C’è un livello minimo di conoscenza che bisognerebbe avere secondo lei e se c’è quale è questo livello?
“Discorso difficile ma praticabile. Per cominciare io penso che tutti, giocatori, allenatori, dirigenti, accompagnatori almeno qualche volta potrebbero leggere il Regolamento. Avere chiare almeno 15 o 20 cose che sono basilari: i passi, i blocchi, interferenza a canestro, l’amministrazione dei falli e via dicendo su questa linea delle situazioni più frequenti in ogni partita ad ogni livello ogni giorno che si gioca su qualunque campo. Va anche detto che dal 2000 il Regolamento si è complicato con quelle che prima erano delle interpretazioni e poi sono diventate regole, ma anche che spesso si spargono delle voci infondate che fanno gridare allo scandalo. Esempio: la questione dei falli in contropiede che fino a due anni fa non venivano mai fischiati come antisportivi! La FIBA ha fatto un richiamo perché la regola venisse applicata correttamente. Chiedendo agli arbitri di fischiare antisportivo in tutte quelle situazioni in cui il difensore fermava l’avversario senza giocare la palla. Si è detto che la regola è cambiata ma non è vero! Gli antisportivi rimangono tali e vengono fischiati, gli altri no. Esattamente come era prima. E’ solo cambiato l’indirizzo che si è dato alle terne arbitrali“.
Dunque ci sono cose complicate anche per gli arbitri. Facciamo un esempio di regole difficili da fischiare e che lei ha notato?
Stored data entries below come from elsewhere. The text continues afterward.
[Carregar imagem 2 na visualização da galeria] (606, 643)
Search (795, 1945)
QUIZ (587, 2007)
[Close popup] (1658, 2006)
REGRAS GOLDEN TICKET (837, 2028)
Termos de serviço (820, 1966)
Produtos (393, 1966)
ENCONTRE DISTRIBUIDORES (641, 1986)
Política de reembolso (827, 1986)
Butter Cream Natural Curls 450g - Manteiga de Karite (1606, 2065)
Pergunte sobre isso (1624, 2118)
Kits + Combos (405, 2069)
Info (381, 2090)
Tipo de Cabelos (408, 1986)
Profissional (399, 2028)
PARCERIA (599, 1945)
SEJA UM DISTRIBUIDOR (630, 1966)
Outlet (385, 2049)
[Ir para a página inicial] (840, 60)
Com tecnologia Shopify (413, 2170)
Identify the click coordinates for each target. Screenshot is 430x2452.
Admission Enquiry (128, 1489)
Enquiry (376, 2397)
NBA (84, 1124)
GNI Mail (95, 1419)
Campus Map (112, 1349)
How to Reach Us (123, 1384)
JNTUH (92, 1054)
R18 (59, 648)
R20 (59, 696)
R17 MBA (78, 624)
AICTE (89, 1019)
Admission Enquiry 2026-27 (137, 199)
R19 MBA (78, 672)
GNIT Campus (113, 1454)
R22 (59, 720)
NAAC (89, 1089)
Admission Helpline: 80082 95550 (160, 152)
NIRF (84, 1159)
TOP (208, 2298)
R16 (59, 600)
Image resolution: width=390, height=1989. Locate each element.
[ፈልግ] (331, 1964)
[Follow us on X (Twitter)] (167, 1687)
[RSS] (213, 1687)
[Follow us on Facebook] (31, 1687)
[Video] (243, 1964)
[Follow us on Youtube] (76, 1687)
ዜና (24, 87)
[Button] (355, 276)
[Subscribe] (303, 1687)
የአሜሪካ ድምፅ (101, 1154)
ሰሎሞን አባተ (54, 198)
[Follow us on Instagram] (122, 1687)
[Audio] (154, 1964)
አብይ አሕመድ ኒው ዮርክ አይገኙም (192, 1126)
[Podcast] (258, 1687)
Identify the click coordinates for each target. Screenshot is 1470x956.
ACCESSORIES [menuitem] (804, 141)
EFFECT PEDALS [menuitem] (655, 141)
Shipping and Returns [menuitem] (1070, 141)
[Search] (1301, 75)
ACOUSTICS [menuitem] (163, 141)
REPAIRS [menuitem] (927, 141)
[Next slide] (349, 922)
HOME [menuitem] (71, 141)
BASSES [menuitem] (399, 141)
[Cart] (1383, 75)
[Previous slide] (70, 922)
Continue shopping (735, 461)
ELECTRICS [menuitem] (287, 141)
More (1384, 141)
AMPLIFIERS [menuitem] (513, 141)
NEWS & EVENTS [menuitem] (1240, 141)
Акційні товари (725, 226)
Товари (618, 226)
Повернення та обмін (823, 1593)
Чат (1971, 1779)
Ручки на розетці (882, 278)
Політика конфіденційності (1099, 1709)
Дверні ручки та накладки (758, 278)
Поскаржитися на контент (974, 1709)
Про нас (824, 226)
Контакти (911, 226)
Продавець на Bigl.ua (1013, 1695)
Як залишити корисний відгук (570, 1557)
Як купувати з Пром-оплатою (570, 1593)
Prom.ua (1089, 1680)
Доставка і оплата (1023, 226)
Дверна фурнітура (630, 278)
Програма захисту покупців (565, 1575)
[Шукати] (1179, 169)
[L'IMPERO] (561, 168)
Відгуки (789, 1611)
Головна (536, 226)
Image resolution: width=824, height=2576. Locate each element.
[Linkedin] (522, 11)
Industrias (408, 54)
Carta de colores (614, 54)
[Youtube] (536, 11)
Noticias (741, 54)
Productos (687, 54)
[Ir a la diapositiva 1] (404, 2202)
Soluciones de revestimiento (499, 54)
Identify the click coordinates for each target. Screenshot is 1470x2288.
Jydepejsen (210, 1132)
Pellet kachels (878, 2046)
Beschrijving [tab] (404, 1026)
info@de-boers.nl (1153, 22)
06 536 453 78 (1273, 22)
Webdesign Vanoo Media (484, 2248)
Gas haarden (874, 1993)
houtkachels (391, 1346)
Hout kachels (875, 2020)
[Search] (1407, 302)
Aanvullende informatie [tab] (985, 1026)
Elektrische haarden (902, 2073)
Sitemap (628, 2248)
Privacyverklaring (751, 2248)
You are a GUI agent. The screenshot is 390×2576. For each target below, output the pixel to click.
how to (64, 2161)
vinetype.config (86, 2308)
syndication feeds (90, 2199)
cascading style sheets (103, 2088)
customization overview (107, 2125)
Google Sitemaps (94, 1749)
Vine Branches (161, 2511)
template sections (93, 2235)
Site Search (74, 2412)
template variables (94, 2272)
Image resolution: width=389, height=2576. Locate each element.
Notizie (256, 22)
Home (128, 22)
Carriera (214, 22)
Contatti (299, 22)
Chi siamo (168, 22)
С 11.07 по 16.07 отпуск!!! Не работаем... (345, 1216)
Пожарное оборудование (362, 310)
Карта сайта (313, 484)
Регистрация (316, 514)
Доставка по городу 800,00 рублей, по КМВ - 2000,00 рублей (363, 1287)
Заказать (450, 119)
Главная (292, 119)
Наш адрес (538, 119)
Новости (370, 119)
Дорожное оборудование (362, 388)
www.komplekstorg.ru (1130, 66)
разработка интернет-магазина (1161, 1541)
“La regola più massacrata secondo me è quella dei passi. L’ultima modifica, quella del cosiddetto passo zero, invece di aiutare ha confuso le idee a tutti. Si son viste in questo anno di prima applicazione grandi schiacciate spettacolari che sono state chiaramente viziate da violazione di passi con o senza il passo zero, con o senza la modifica del piede perno. L’altra regola che vedo molto maltrattata è quella dei blocchi: oggi sono tutti in movimento. Non ce n’è più uno granitico come si diceva una volta. E poi come dicevamo prima l’interferenza a canestro sulla quale però hanno responsabilità i giocatori che fanno di tutto: toccano la palla mentre è sul cerchio, mettono la mano dentro la retina, non sanno che fare e quindi fanno confusione e via dicendo. Un’altra molto in confusione è quella dei 14 secondi sulla quale però bisogna dire che c’è una casistica di circa 70 situazioni quindi è davvero difficile da leggere e mettere in atto sempre in modo corretto nel giro di pochi attimi, quelli nei quali un direttore di gara deve prendere una decisione. Ci sono però anche delle situazioni che sono migliorate col tempo. Qualche stagione fa alcuni tiratori avevano preso il vizio di allargare le gambe al momento del tiro per cercare di indurre gli arbitri a fischiare un contatto. Abbiamo spiegato agli allenatori che quella simulazione poteva essere – oltre che scorretta – anche pericolosa per chi la metteva in essere ed oggi non si vede quasi più. Ci sono sempre meno giocatori che ricorrono al flopping (cadere a terra in modo esagerato dopo un contatto anche minimo,ndr) perchè anche questo è stato fatto rilevare. Ed anche l’agganciare l’avversario – l’hooking – è un trucco del quale pochissimi ormai fanno uso“.